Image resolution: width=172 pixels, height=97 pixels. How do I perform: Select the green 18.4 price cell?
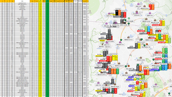click(118, 70)
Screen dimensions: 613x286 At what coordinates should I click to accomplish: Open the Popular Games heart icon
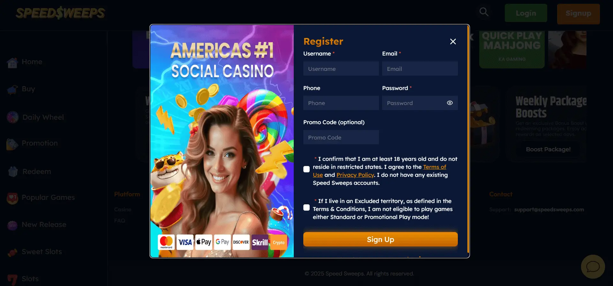(x=12, y=198)
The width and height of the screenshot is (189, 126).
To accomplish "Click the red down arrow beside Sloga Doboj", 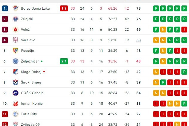I will [x=44, y=72].
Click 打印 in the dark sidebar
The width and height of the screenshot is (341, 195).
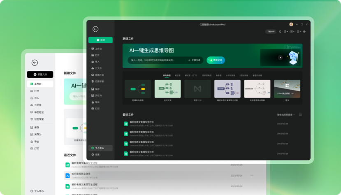click(x=97, y=108)
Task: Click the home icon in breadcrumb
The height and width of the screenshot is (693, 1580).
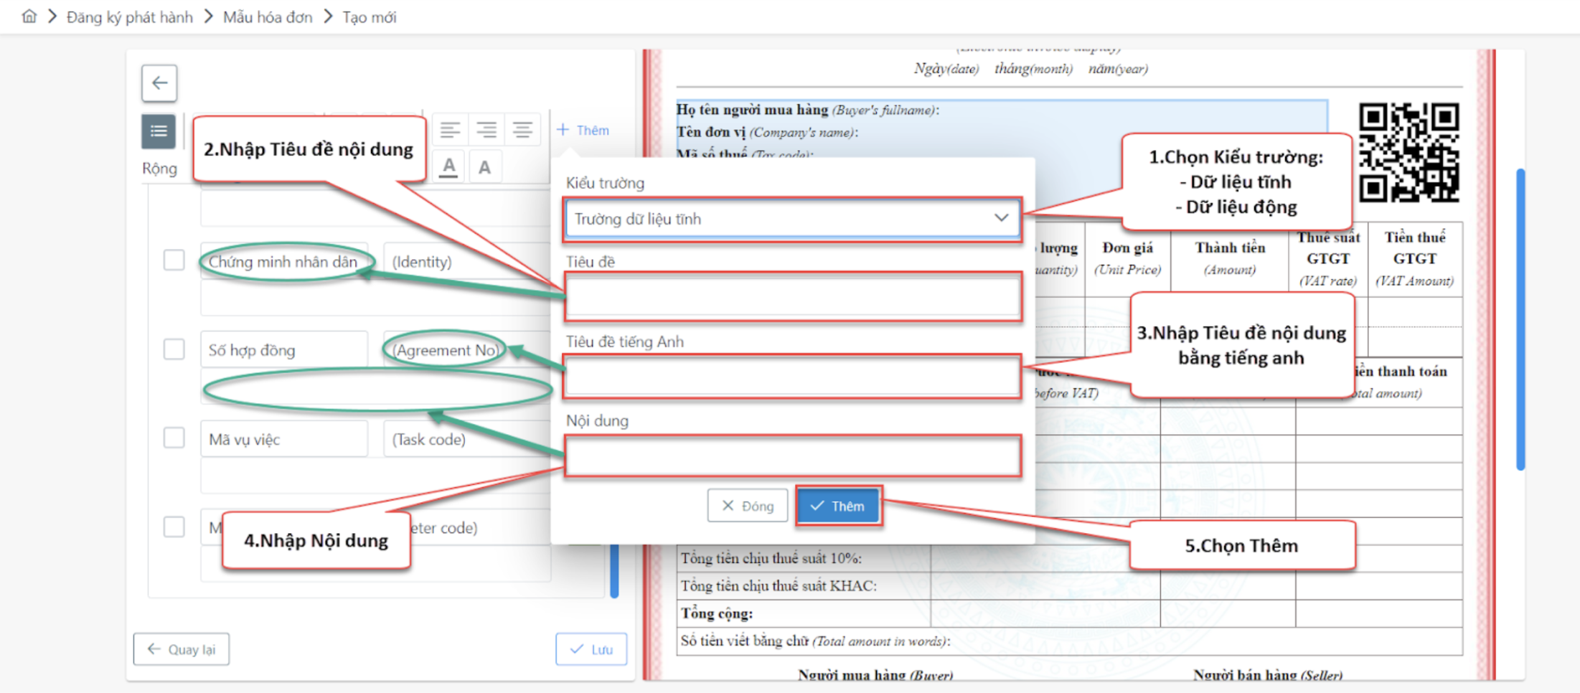Action: coord(29,17)
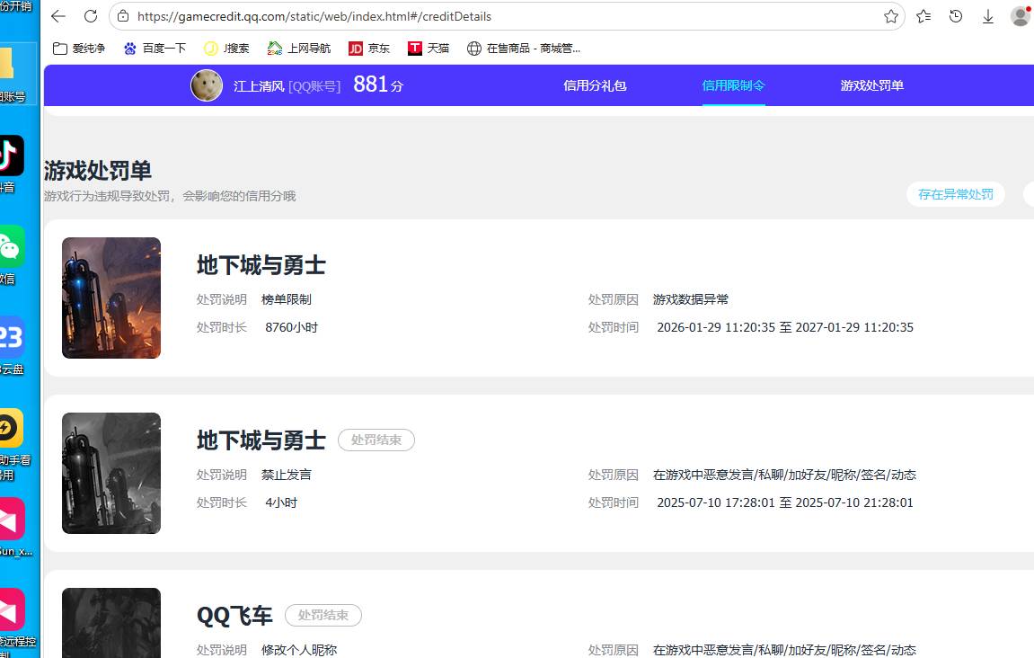
Task: Click the 存在异常处罚 button
Action: pos(955,194)
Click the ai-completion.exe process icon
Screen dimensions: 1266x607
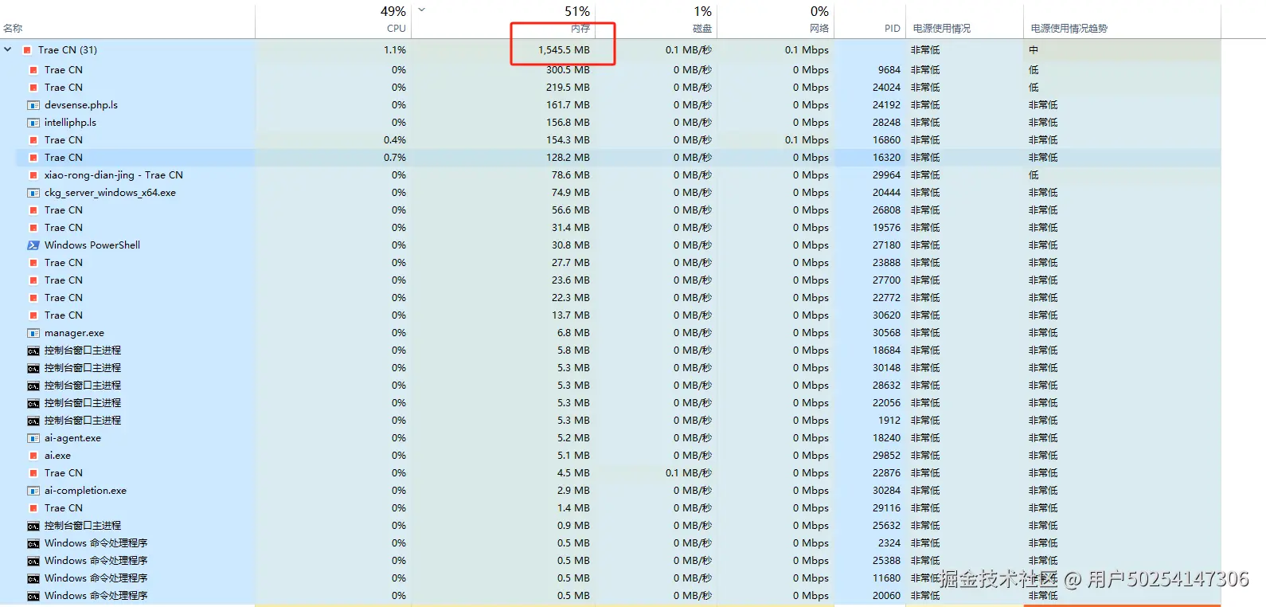point(33,491)
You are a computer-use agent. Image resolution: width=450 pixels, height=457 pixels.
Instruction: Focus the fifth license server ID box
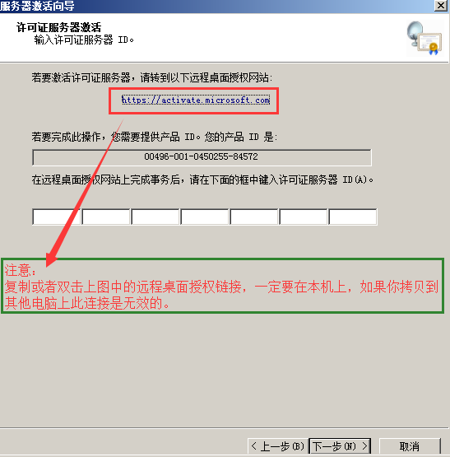pyautogui.click(x=254, y=217)
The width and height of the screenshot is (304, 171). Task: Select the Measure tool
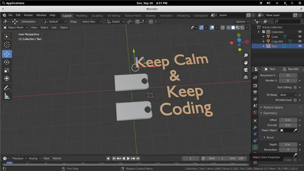[x=7, y=96]
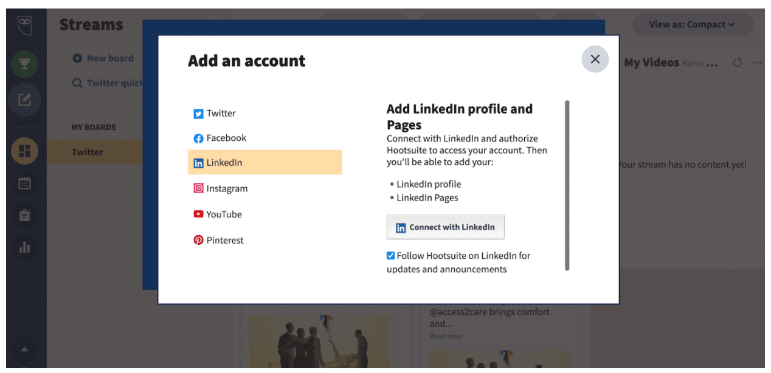Select Twitter in account list
771x373 pixels.
(221, 114)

--------

> [Task]: In the records above, find the line with "Click 打印 in the dark sidebar" and copy from it through the last line exactly, without the pictures.

> [Exercise solution]:
Click 打印 in the dark sidebar
The width and height of the screenshot is (341, 195).
click(x=97, y=108)
Task: Click the home icon in breadcrumb
The height and width of the screenshot is (693, 1580).
Action: coord(29,17)
Task: Click the 存在异常处罚 button
Action: pos(955,194)
Click the ai-completion.exe process icon
Screen dimensions: 1266x607
point(33,491)
You are a computer-use agent. Image resolution: width=450 pixels, height=457 pixels.
Instruction: Focus the fifth license server ID box
pyautogui.click(x=254, y=217)
The width and height of the screenshot is (304, 171). Task: Select the Measure tool
[x=7, y=96]
Select Twitter in account list
771x373 pixels.
(221, 114)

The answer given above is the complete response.